Namun, proses pembangunan IKN telah dikritik karena tidak melibatkan partisipasi yang efektif dari masyarakat adat dan lokal yang terdampak langsung, yang dapat dilihat dari absennya konsultasi dan proses demokratis seperti yang diatur dalam Pasal 18B ayat (2) dan Pasal 28I ayat (3) UUD 1945. Selain itu, pembangunan IKN dianggap telah menabrak prinsip-prinsip lingkungan yang sehat dan berkelanjutan, karena daerah tersebut raya didominasi oleh hutan dan lahan adat yang seharusnya dilindungi.
Penggusuran yang dilakukan untuk membuka jalan bagi pembangunan IKN dan eksploitasi sumber daya alam secara sistematis dianggap melanggar hak masyarakat atas tempat tinggal dan keberlanjutan hidup mereka. Pasal 28G ayat (1) UUD 1945 menyatakan bahwa "Setiap orang berhak atas perlindungan pribadi, keluarga, kehormatan, martabat, dan harta kekayaannya," yang bertentangan dengan tindakan penggusuran tanpa adanya kompensasi yang adil atau relokasi yang layak.
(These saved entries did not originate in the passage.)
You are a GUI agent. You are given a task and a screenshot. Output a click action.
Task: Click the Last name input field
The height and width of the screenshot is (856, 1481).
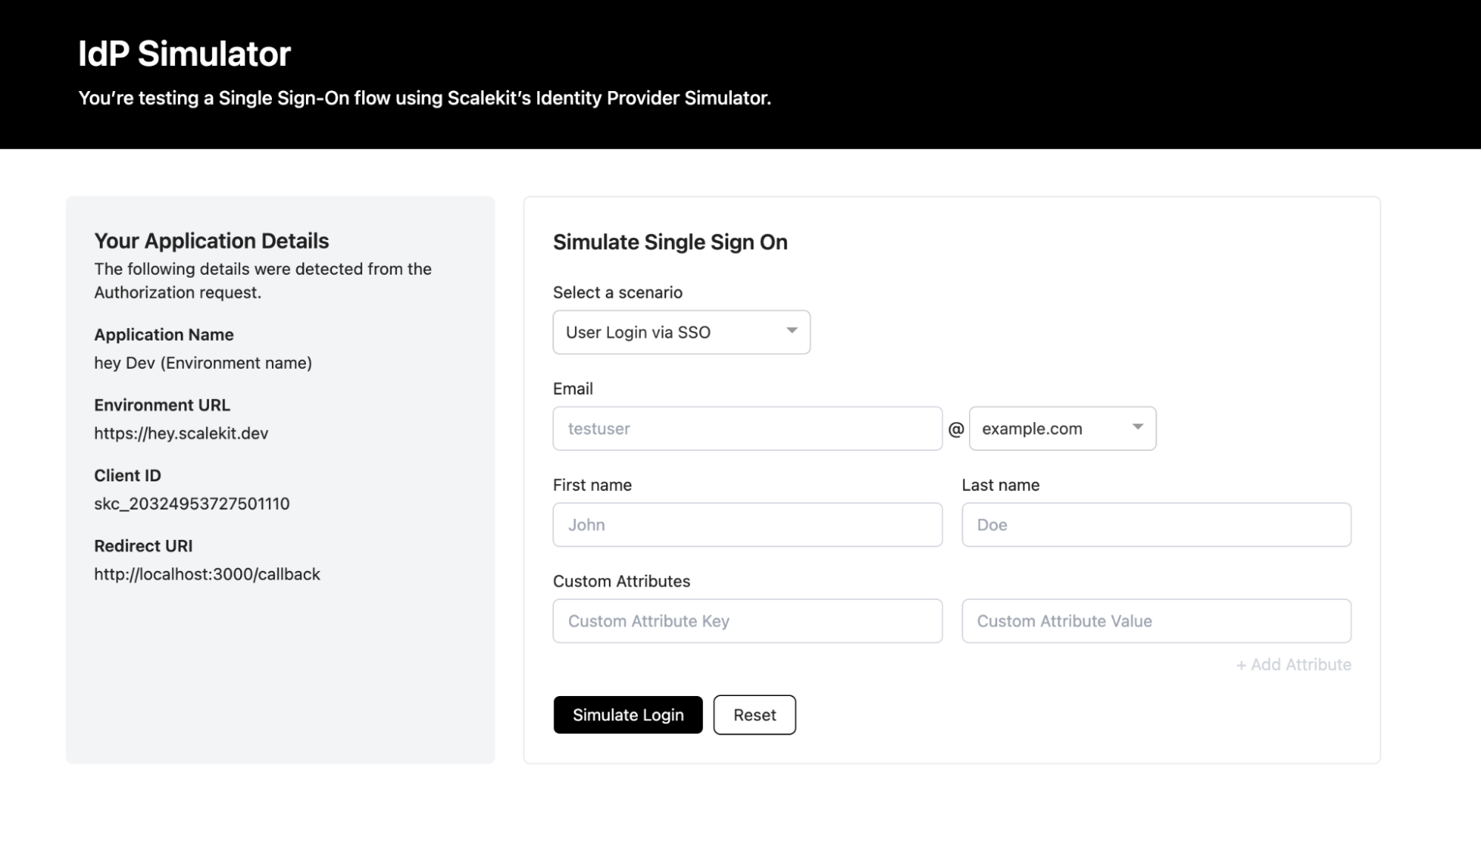click(1156, 524)
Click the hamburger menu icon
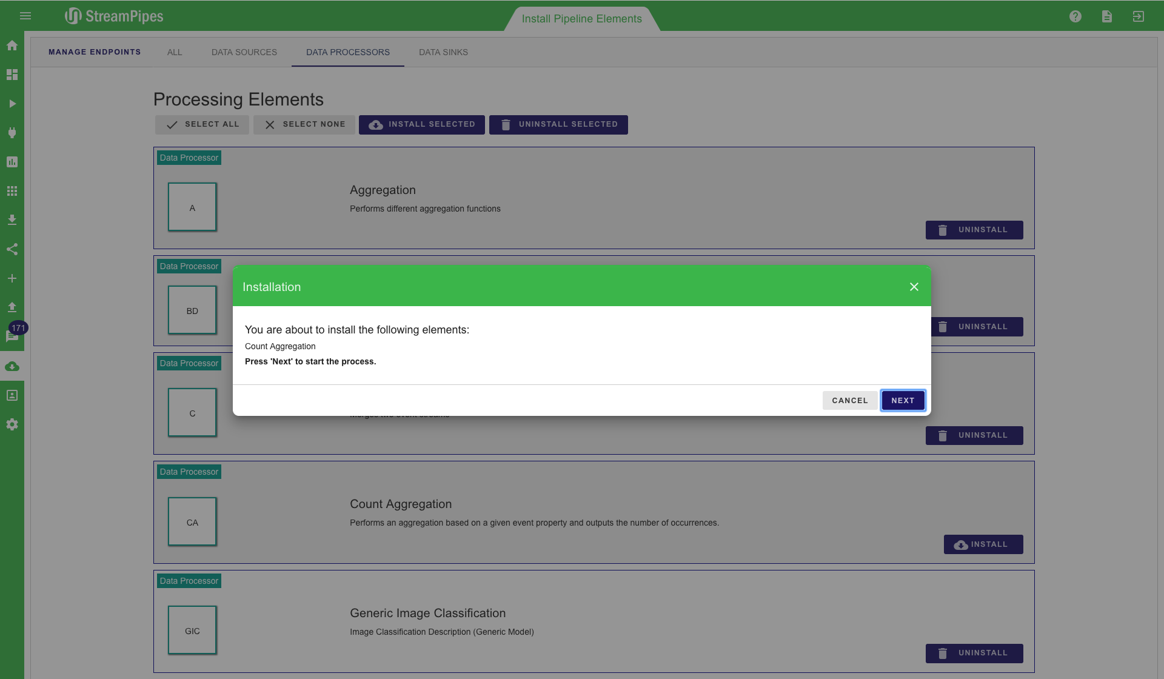 (25, 16)
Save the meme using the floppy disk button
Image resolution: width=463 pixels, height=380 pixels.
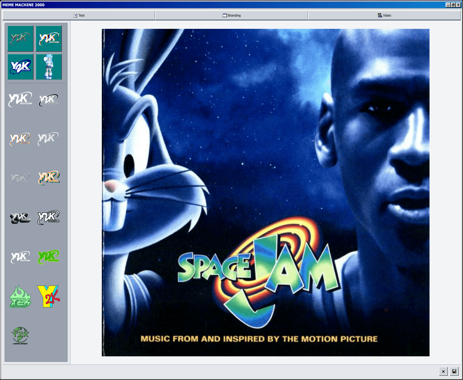(x=455, y=371)
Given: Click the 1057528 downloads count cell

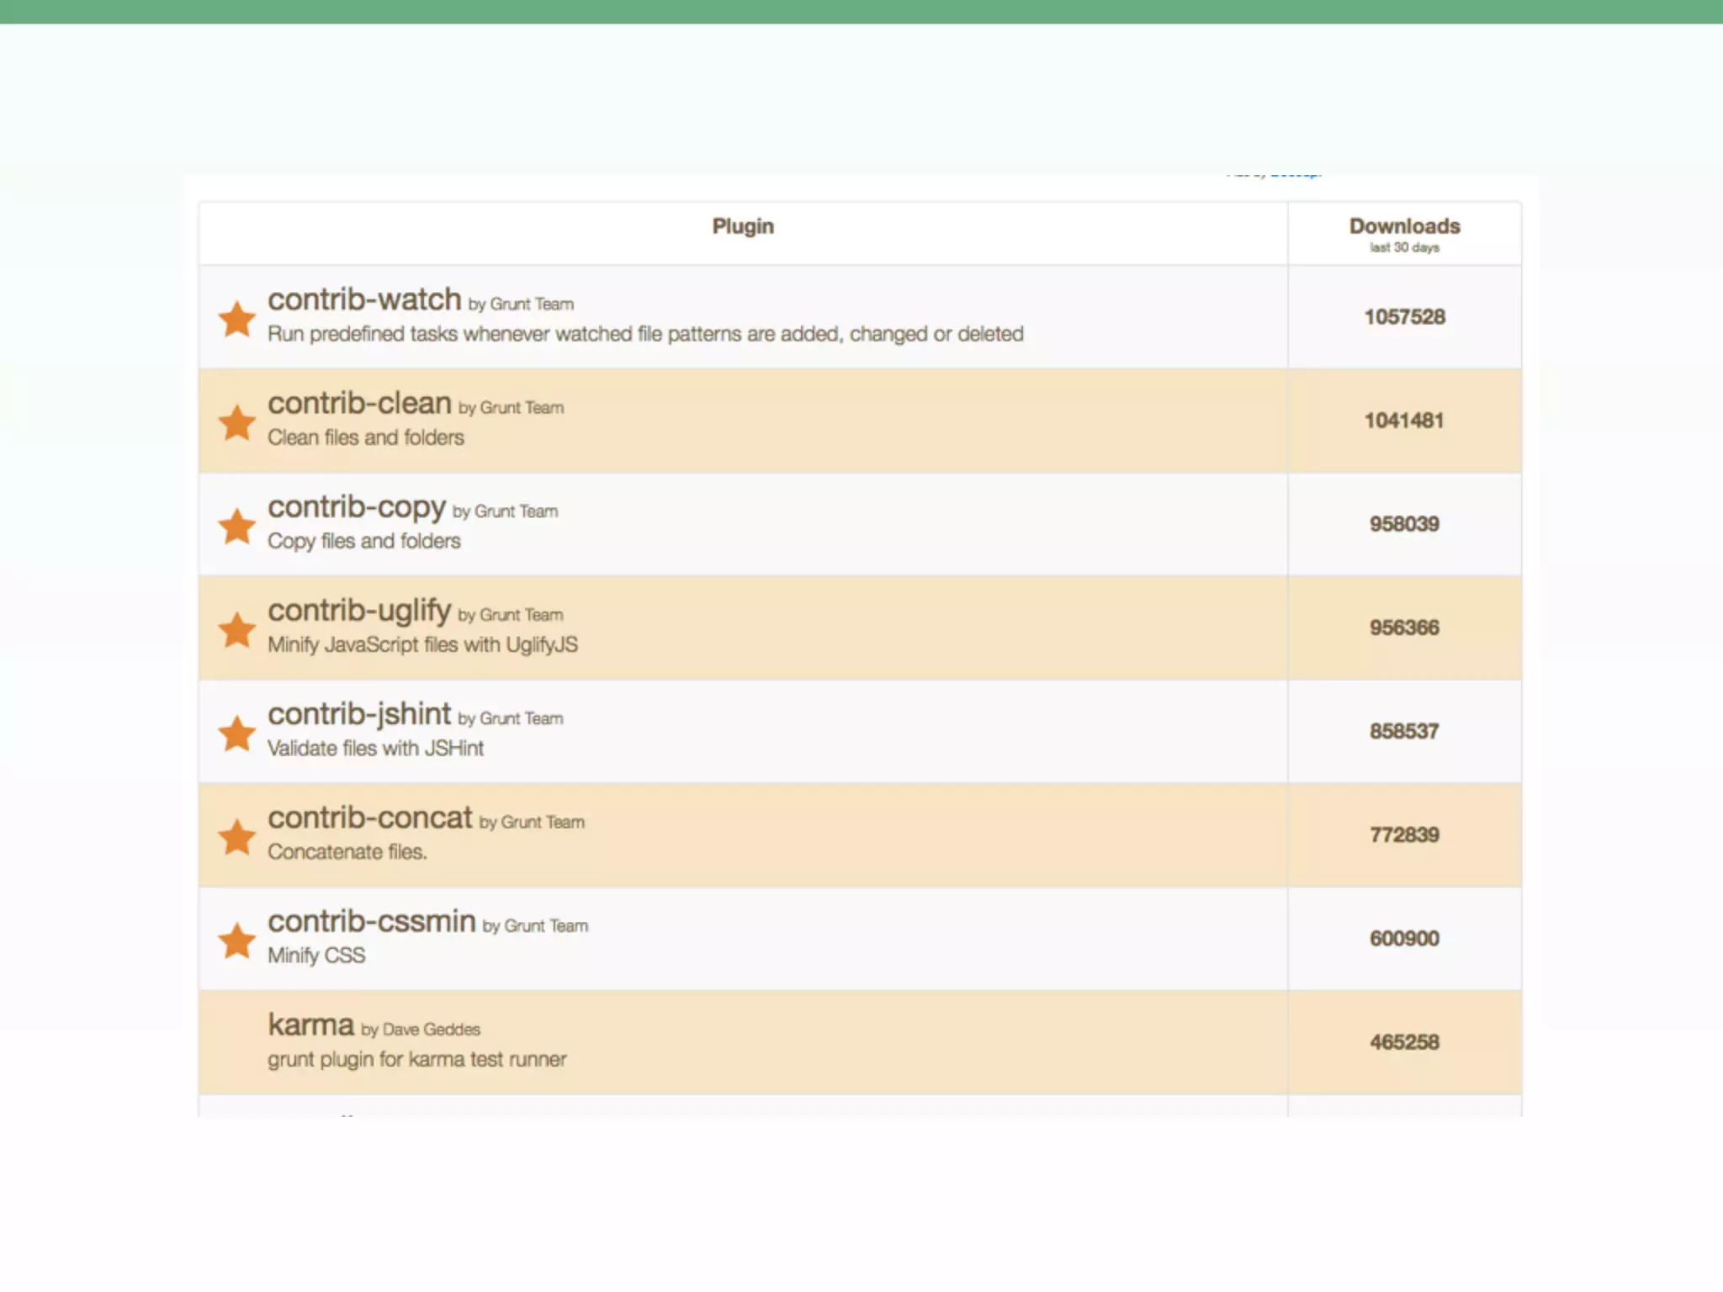Looking at the screenshot, I should coord(1403,317).
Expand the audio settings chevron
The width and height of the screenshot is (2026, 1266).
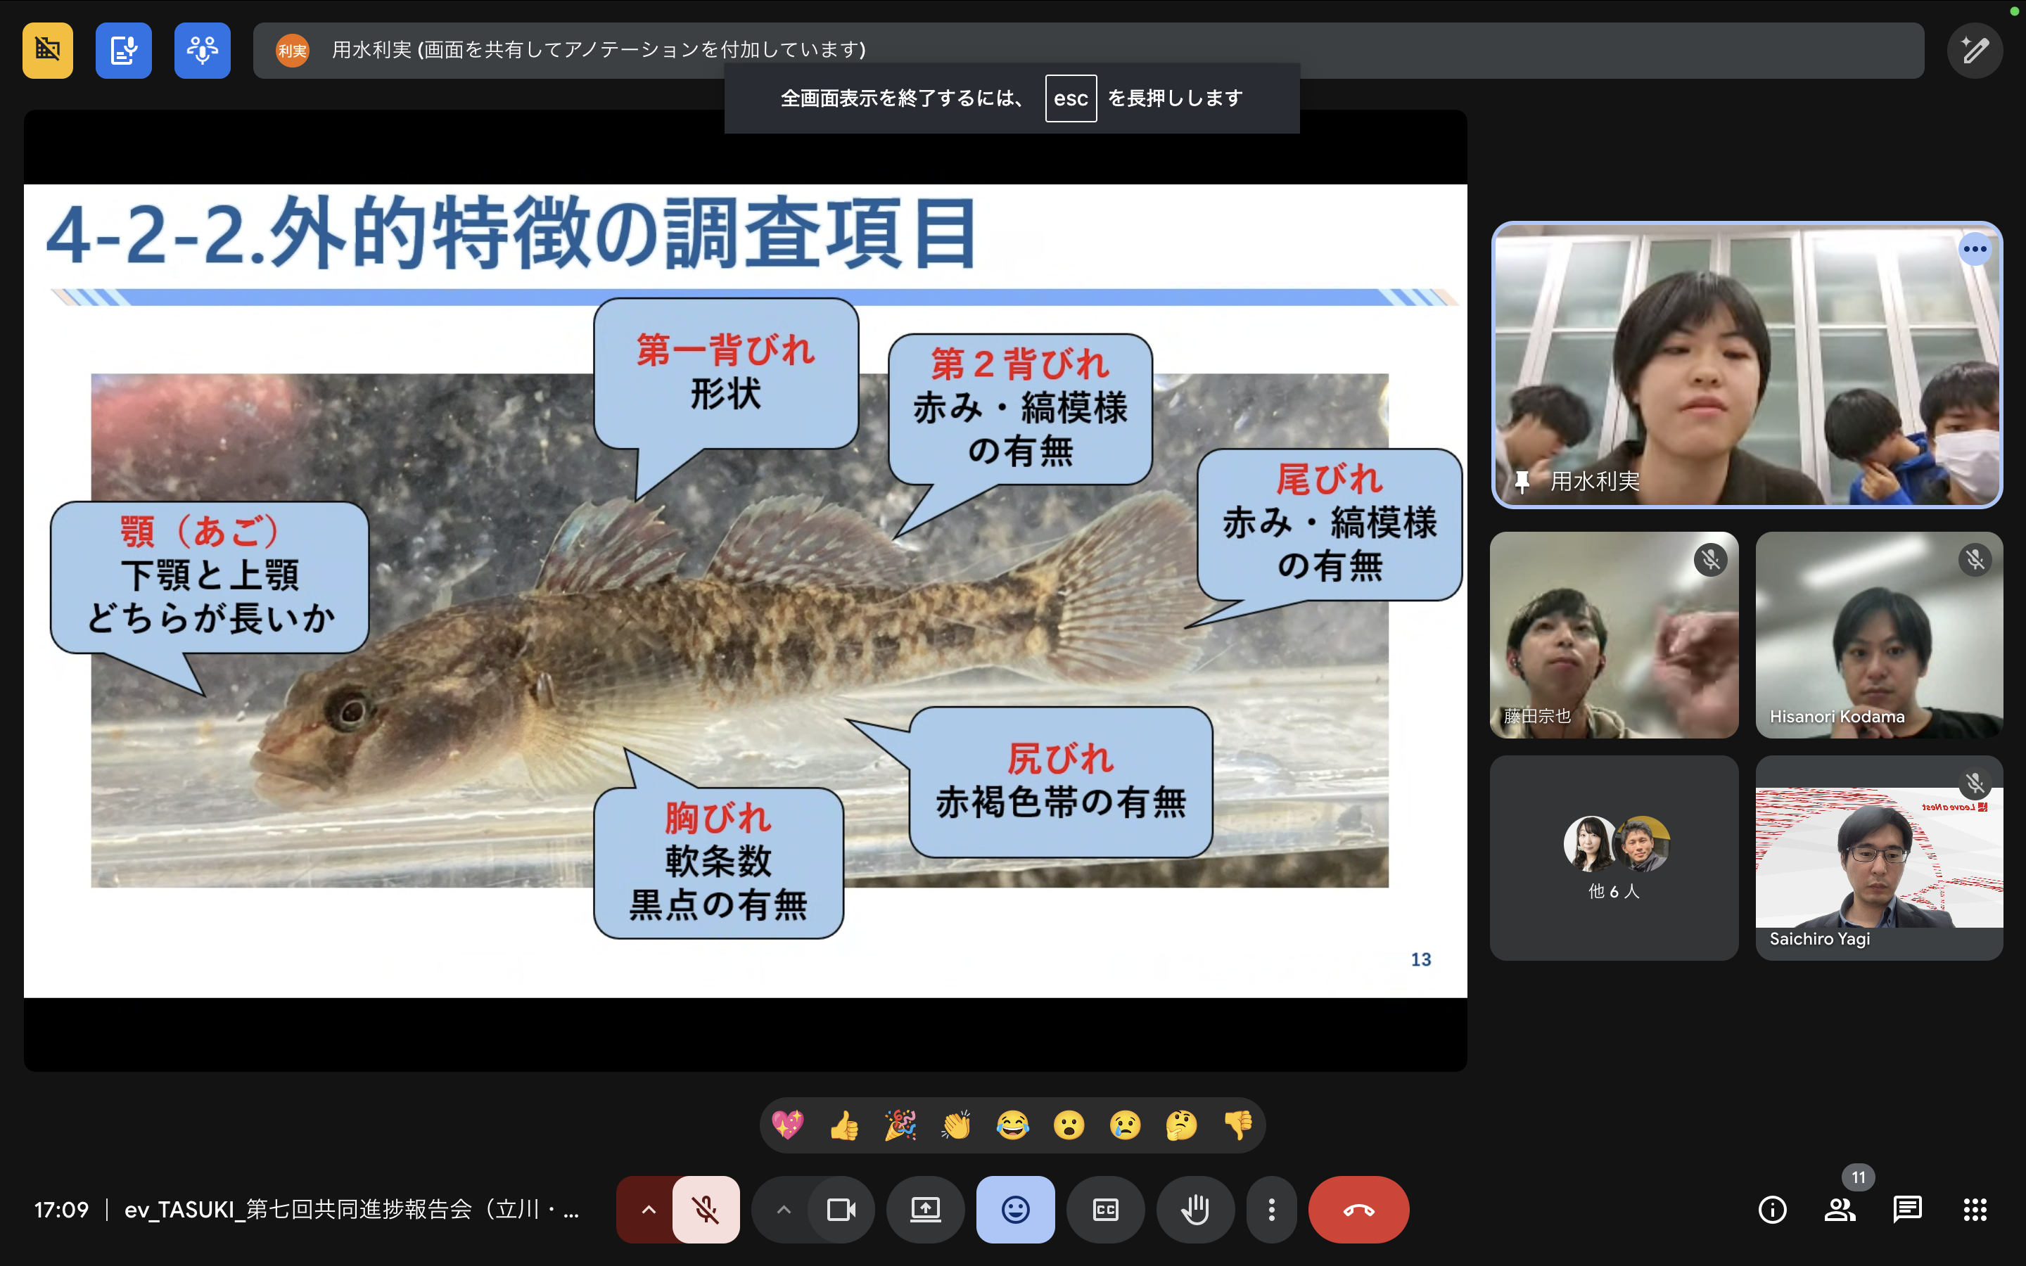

Eksploitasi sumber daya alam, termasuk konversi lahan besar-besaran untuk proyek IKN, telah dikritik karena tidak mempertimbangkan keberlanjutan lingkungan dan hak-hak masyarakat adat atas wilayah mereka, sebagaimana diatur dalam Pasal 33 ayat (3) UUD 1945 yang mewajibkan kekayaan alam dikuasai oleh negara untuk kemakmuran rakyat. Kritik terhadap proses ini datang dari berbagai sumber, termasuk organisasi seperti AMAN (Aliansi Masyarakat Adat Nusantara) dan WALHI (Wahana Lingkungan Hidup Indonesia), yang telah mengajukan gugatan ke Mahkamah Konstitusi (MK) menuntut peninjauan kembali atas Undang-Undang IKN.
PEMBUNGKAMAN
Nah, mungkin ada banyak di antara kalian yang belum mengetahui tentang, Kitab Undang-Undang Hukum Pidana (KUHP) yang disahkan pada tahun 2019 di Indonesia menjadi subjek perdebatan, karena dianggap mengandung "pasal karet" yang ambigu dan dapat digunakan secara selektif untuk membatasi kebebasan berekspresi serta menekan oposisi politik.
Pasal-pasal ini, didalamnya terdapat tentang pasal penghinaan terhadap presiden (Pasal 219), penghinaan terhadap pemerintah (Pasal 241), dan penghinaan terhadap pengadilan (Pasal 280), yang dirancang dengan kata-kata yang cukup luas, yang memungkinkan adanya interpretasi yang berbeda dan seringkali digunakan untuk menyeret orang ke pengadilan atas dasar yang subjektif.
Selain itu, kriminalisasi demonstrasi tanpa izin (Pasal 150) juga dianggap sebagai mekanisme untuk membungkam suara oposisi, karena memberikan kekuasaan kepada aparat keamanan untuk dengan mudah menangkap dan menuntut peserta demonstrasi yang mengkritik kebijakan pemerintah.
Dalam teori horizontal accountability yang sudah saya jelaskan tadi, pasal-pasal di atas bertentangan dengan prinsip-prinsip horizontal accountability, di mana lembaga-lembaga negara seharusnya saling mengawasi dan mempertanggungjawabkan tanpa penyalahgunaan kekuasaan. Guillermo O'Donnell, yang mengemukakan teori ini, menjelaskan bahwa horizontal accountability diperlukan untuk memastikan bahwa tidak ada lembaga yang menjadi terlalu dominan atau korup tanpa adanya pengawasan yang efektif.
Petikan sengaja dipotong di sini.